Apologist for the biotech industry. He's parroting the "we've been altering genes for eons" argument. Not true. Not this way. We should not be using GMOs till we are sure they're safe. Once this Pandora's box is open it can't be undone.

Feb. 17 2012 01:37 PM
steve from nyc

What about seeds that have to be repurchased every year and can't be used to produce next years seeds?

Feb. 17 2012 01:37 PM
John Weber from NJ

The main problem is we grow way too much corn in this country and turn it into empty calories in soda - high fructose corn syrup - which is making American's fat. If those farms grew real food that people could eat we'd end hunger in the US tomorrow.

Feb. 17 2012 01:35 PM

How can we work to reverse the forces of globalization that forces countries to abandon their indigenous foodways and adopt ones that benefit the West?

Feb. 17 2012 01:32 PM

Are "food" and "calories" the same?

If empty calories were replaced with real, nutritious foods would there still be first world surpluses?

Feb. 17 2012 01:24 PM
jgarbuz from Queens

More neo-Malthusian clap-trap. The poor and famines will always be with us, but thanks to globalization, food from one part of the world can be brought to another part of the world in a matter of weeks, if not days.
This is indeed a distribution problem, as Leonard stated. Just as income and natural capabilities are not equally distributed, thusly access to food is not equally distributed either. Naturally, there will periodic famines and shortages, but never has the planet as a whole been better off than today. Stop all the whining already.

Feb. 17 2012 01:23 PM
Jessie Henshaw from way uptown

There's a much better definition. It's "demand exceeding supply" as we now have just started as a permanent natural condition, made irreversible due to our continuing economic growth.
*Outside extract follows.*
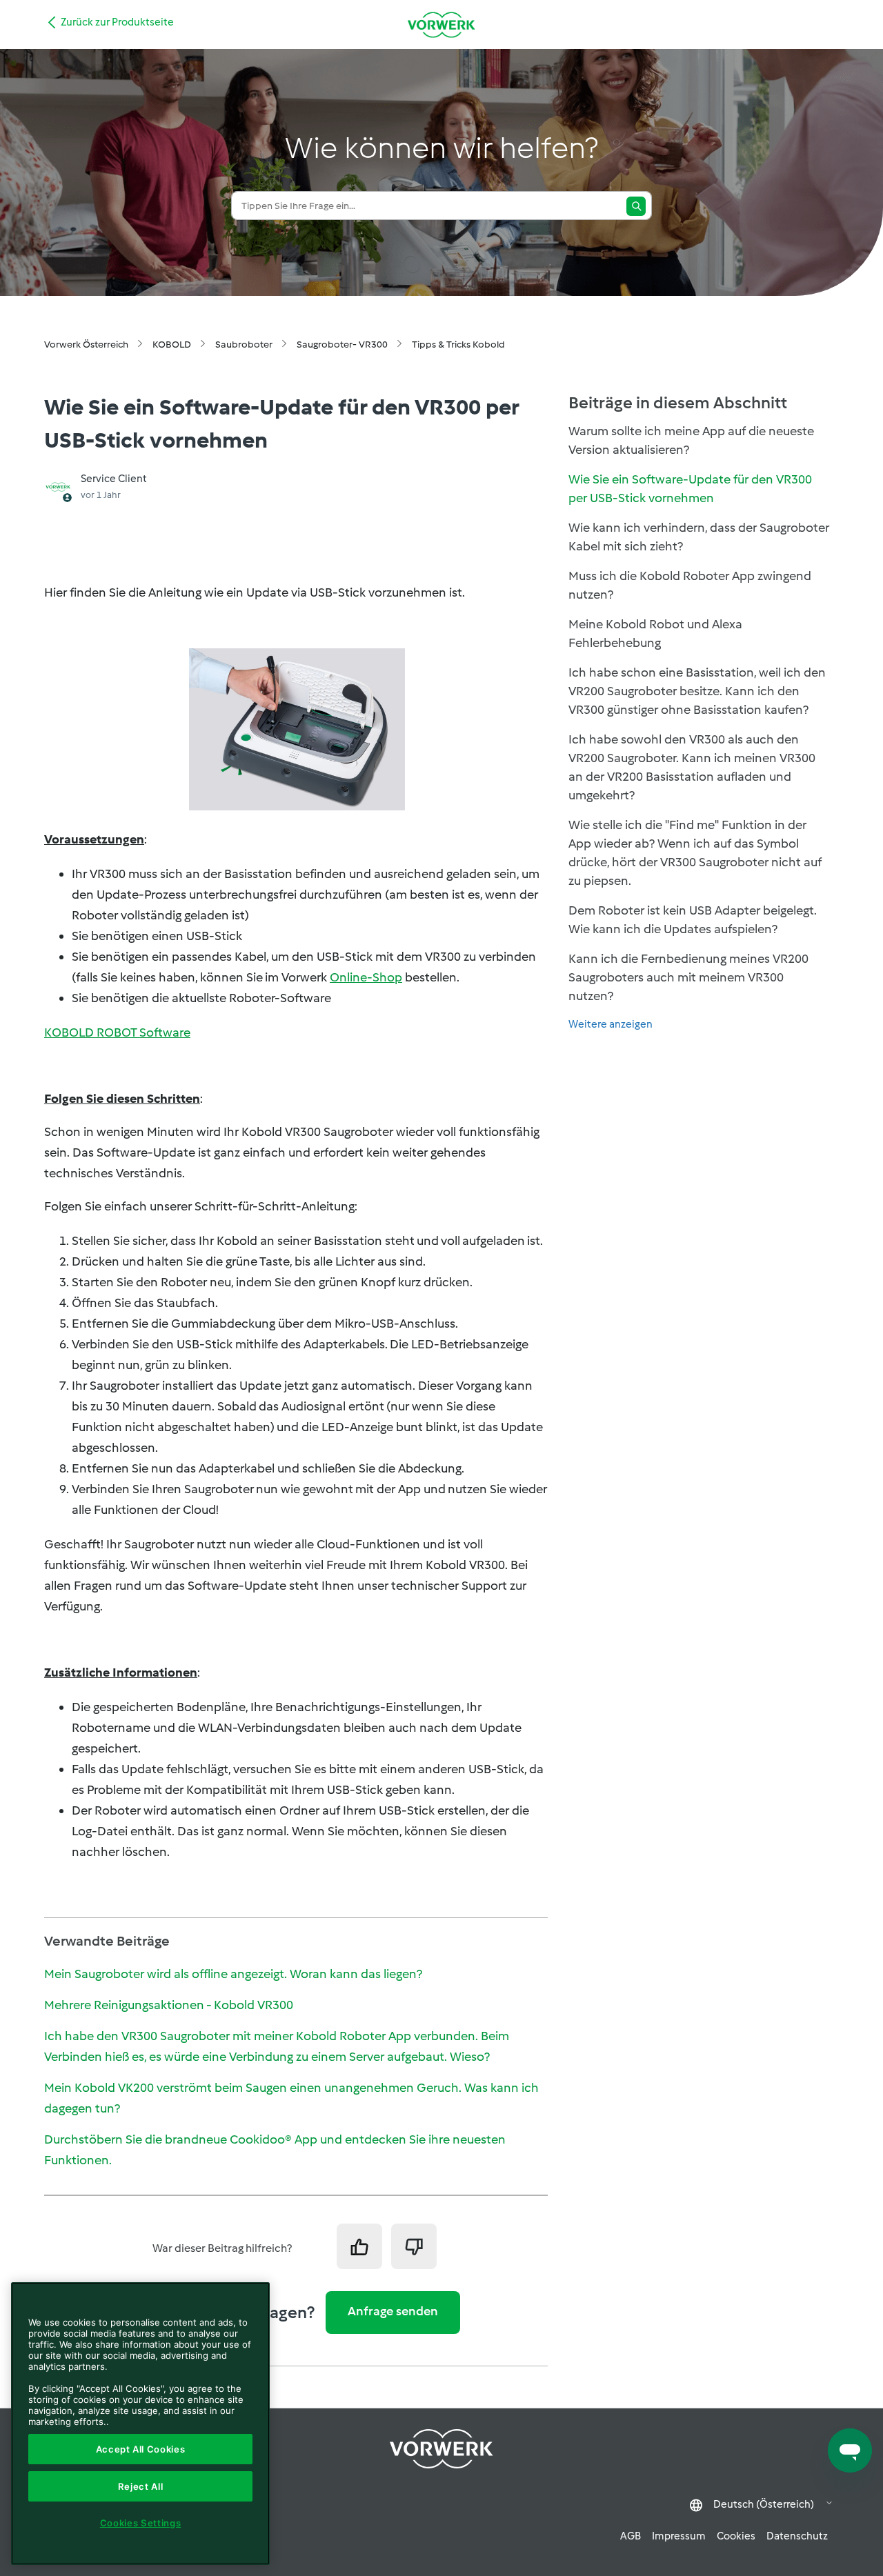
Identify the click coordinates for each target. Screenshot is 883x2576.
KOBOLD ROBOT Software (117, 1032)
A decisive moment for Investing in Sustainability as we hit the resource limits of the earth,

the problem is worst for the less productive sectors of ALL societies, who are the losers globally.

Feb. 17 2012 01:21 PM
John A. from the USA, a Fair Trader?

Much of the produce I eat in winter comes from Mexico and South America. Can this export be linked to any starvation there or in other places?

Feb. 17 2012 12:28 PM
Hugh Sansom

With regard to the Roma Torre assertion that the play shouldn't be performed because it is "too misogynistic" — That's a statement that tells us more about the reviewer than it does about what is reviewed. How many artworks in any medium would get an viewing if that were a standard? And what would we learn from history by pretending it didn't happen?